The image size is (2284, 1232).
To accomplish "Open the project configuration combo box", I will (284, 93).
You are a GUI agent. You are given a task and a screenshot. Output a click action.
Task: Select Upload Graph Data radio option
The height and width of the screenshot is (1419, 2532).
________________________
[EXERCISE DIRECTIONS] In the data above, which lines include "screenshot"? Return those lines.

[WRITTEN ANSWER]
You are a GUI agent. You are given a task and a screenshot. Output a click action.
The height and width of the screenshot is (1419, 2532).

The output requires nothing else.